La medievistica si professionalizza

Biblia magna di Novalesa Gli ultimi due decenni del secolo XIX rappresentano la vera maturazione: definitiva affermazione della professionalità medievistica con la chiamata a Torino nel 1882, sulla cattedra di Storia moderna, di Carlo Cipolla; sistematica attività di edizione di documenti medievali con la fondazione, nel 1895, della Società storica subalpina da parte di Ferdinando Gabotto, scolaro di Cipolla che non rimase a lungo in buoni rapporti con il maestro.

Cipolla, cattolico veronese, era estraneo alla tradizione risorgimentale e sabaudista della sua nuova sede universitaria. Non cercò tuttavia la rottura completa: spostò gli interessi di ricerca verso l’alto medioevo (sottraendosi in tal modo alla storia dinastica), ma li mantenne indirizzati sulla documentazione piemontese, particolarmente quella monastica (famose le sue indagini sulle abbazie di S. Pietro di Novalesa e di S. Giusto di Susa).

Gabotto, monarchico ma laico, era alieno dalle ‘grandi domande’ della storiografia ma tutto concentrato sull’edizione di documenti e sulla ricostruzione di storie territoriali del medioevo subalpino. Sostenne, perdendo, un duro dibattito con Gioacchino Volpe, attribuendo ai comuni italiani un’origine tutta riconducibile all’azione di gruppi parentali nobiliari: ma in fondo anche questa posizione di ordine generale era coerente con la passione di Gabotto per gli alberi genealogici aristocratici, ricostruiti talora in modo spregiudicato. Formato alla rigorosa scuola cipolliana, Gabotto coinvolse tutti i cultori di storia locale interessati a lavorare sotto il coordinamento della sua “Società”. Ne derivarono, ovviamente, limiti qualitativi: ma è innegabile che la rivista “Bollettino storico-bibliografico subalpino” (avviata nel 1896) e la collana “Biblioteca della Società storica subalpina” (pubblicazioni ancor oggi esistenti, assorbite dalla Deputazione subalpina di storia patria, la seconda con il titolo “Biblioteca storica subalpina”) dotarono il Piemonte di strumenti di ricerca e di divulgazione che - almeno per quanto concerne l’abbondanza di documenti editi fino al secolo XIII - non hanno eguali nel resto d’Italia.
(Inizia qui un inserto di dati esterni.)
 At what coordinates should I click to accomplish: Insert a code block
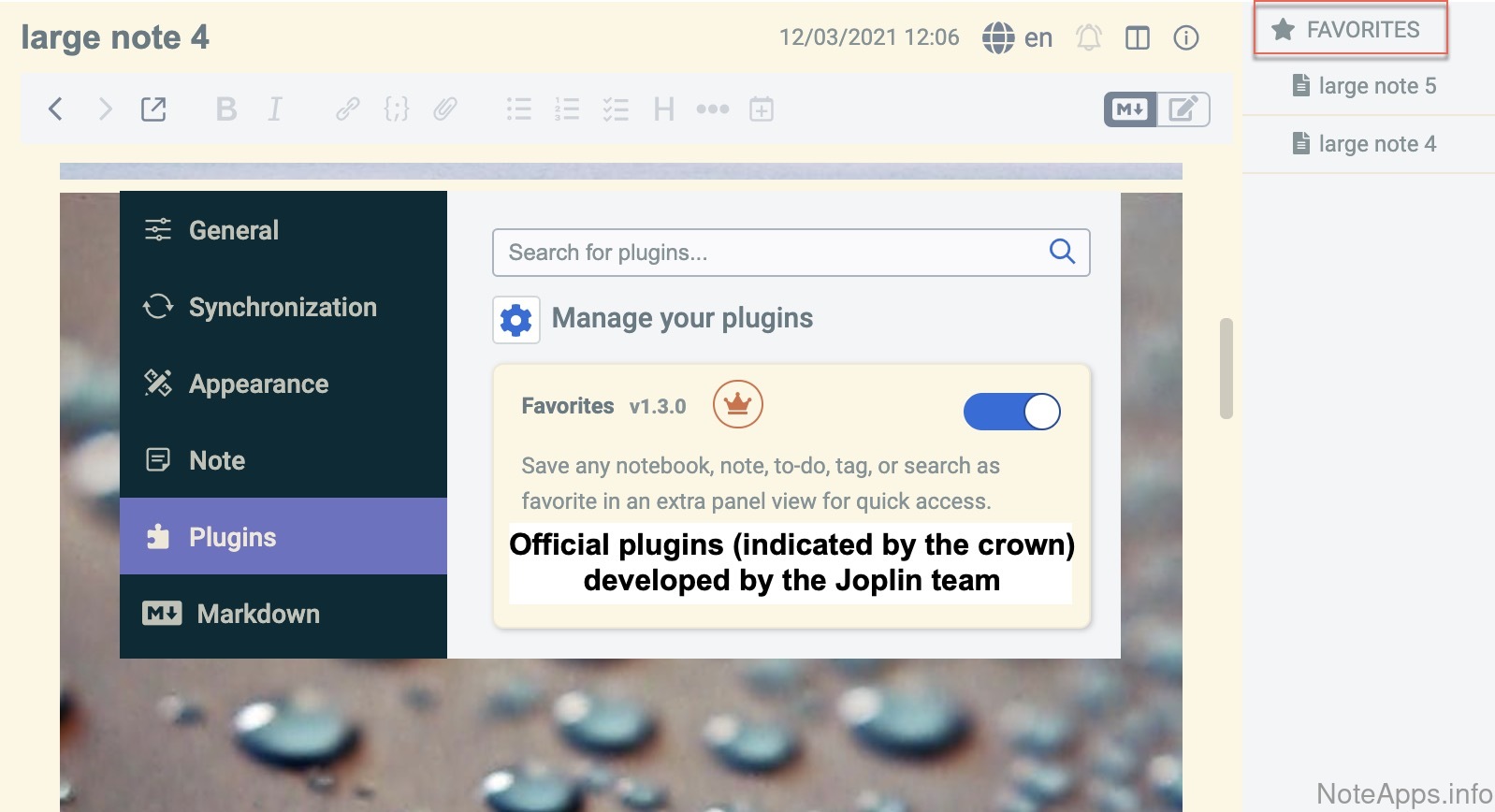point(397,109)
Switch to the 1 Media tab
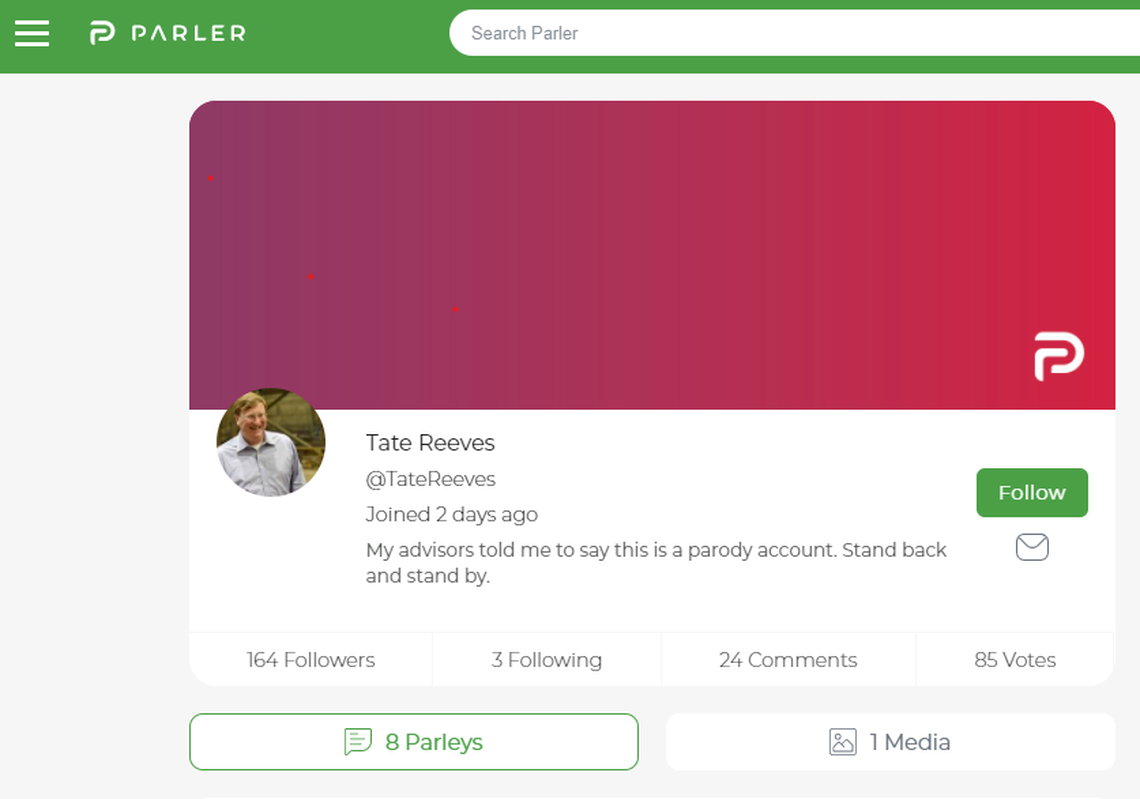This screenshot has height=799, width=1140. 890,742
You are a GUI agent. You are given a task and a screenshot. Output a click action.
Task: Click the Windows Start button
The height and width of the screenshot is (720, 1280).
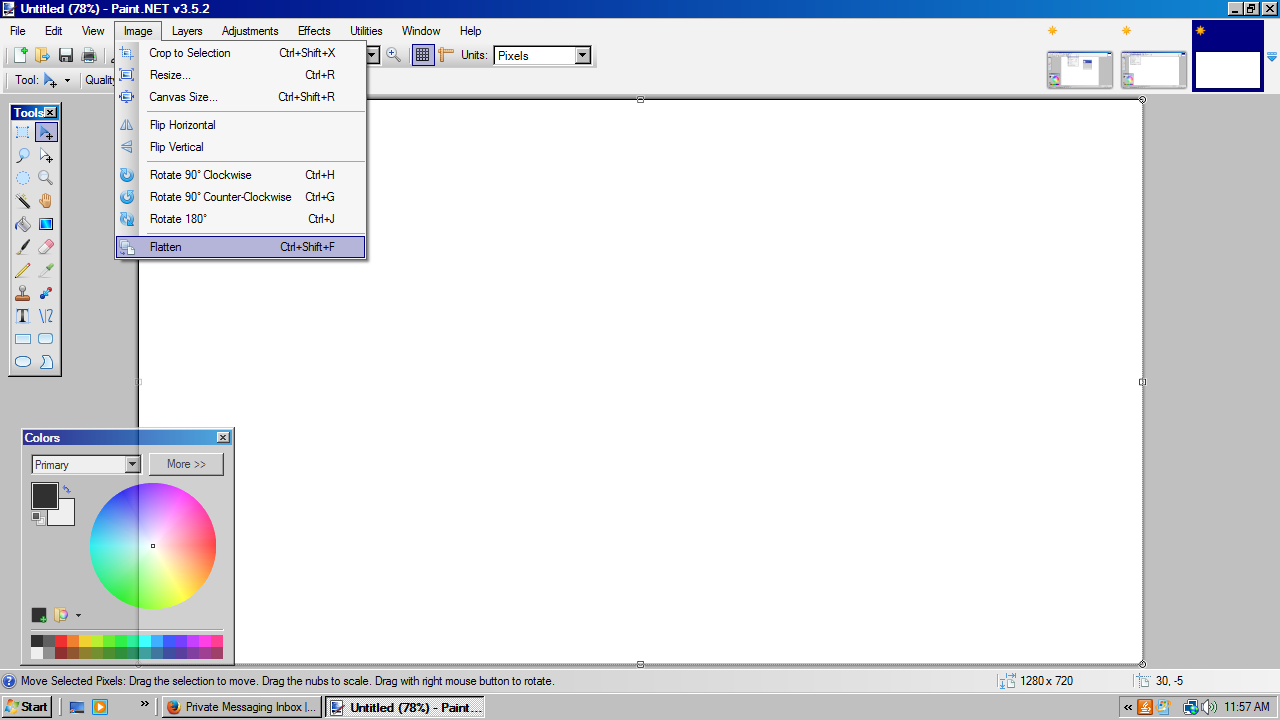tap(27, 707)
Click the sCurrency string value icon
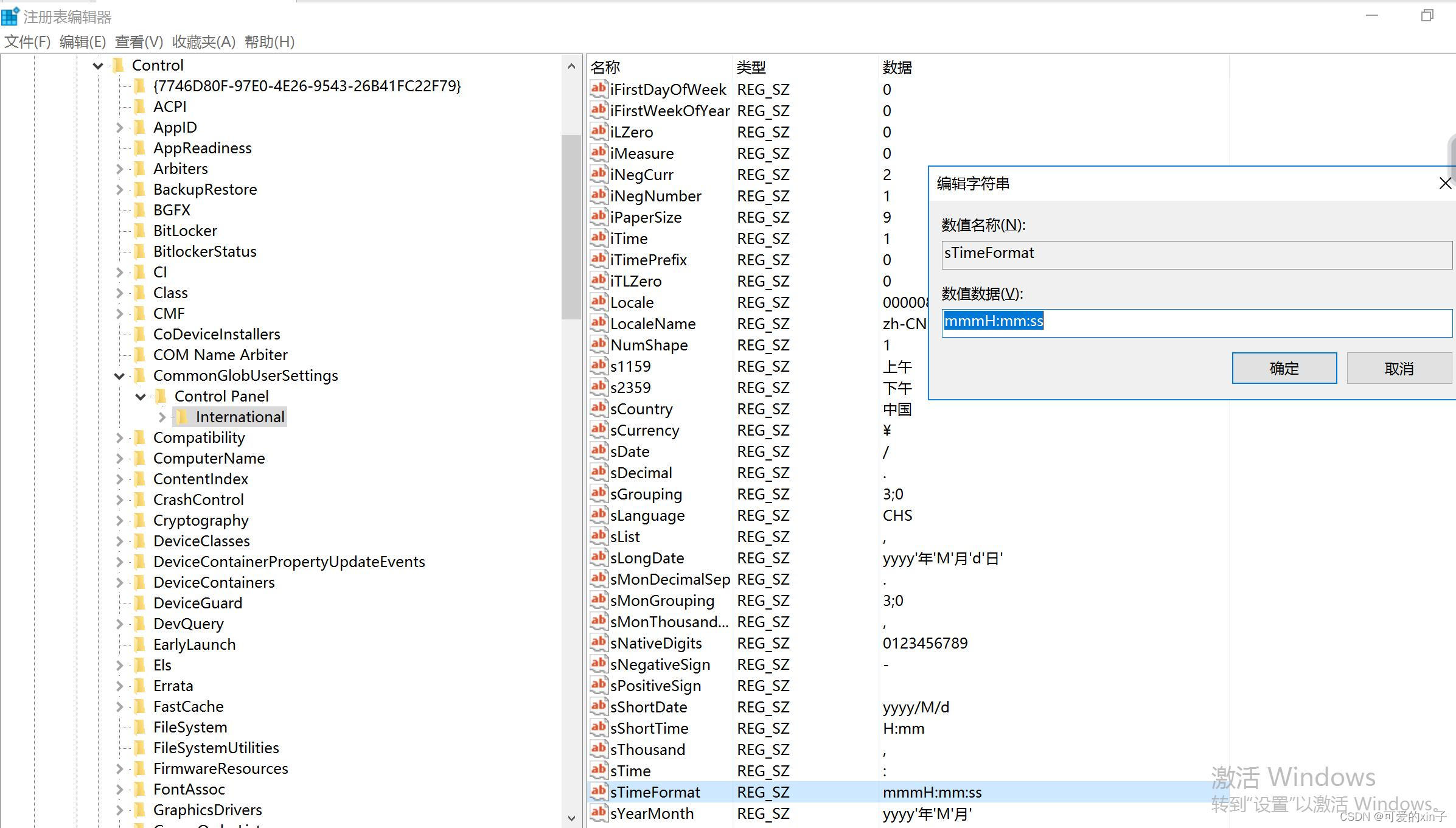Viewport: 1456px width, 828px height. click(598, 430)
Per raggiungere questi obiettivi Gabotto non esitò ad accantonare i propri convincimenti laici e a dare voce a due teologi, Francesco Gasparolo e Felice Alessio, al gesuita Fedele Savio (autori tutti di opere su chiese e vescovi piemontesi) e ad aprire le porte a uno studioso valdese, Alessandro Vinay.

I rapporti fra Cipolla e Gabotto si guastarono presto, certo per ragioni ideologiche, ma non solo: troppo metodologo e paleografo il primo, troppo esuberante e affascinato dal passato della nobiltà sabauda il secondo. Nell’ateneo torinese Gabotto riuscì solo a tenere un corso di «Storia della letteratura in Italia durante il secolo XV»: l’insegnamento di “Storia moderna” con contenuti medievistici dovette cercarlo altrove, prima nell’Università di Messina poi in quella di Genova.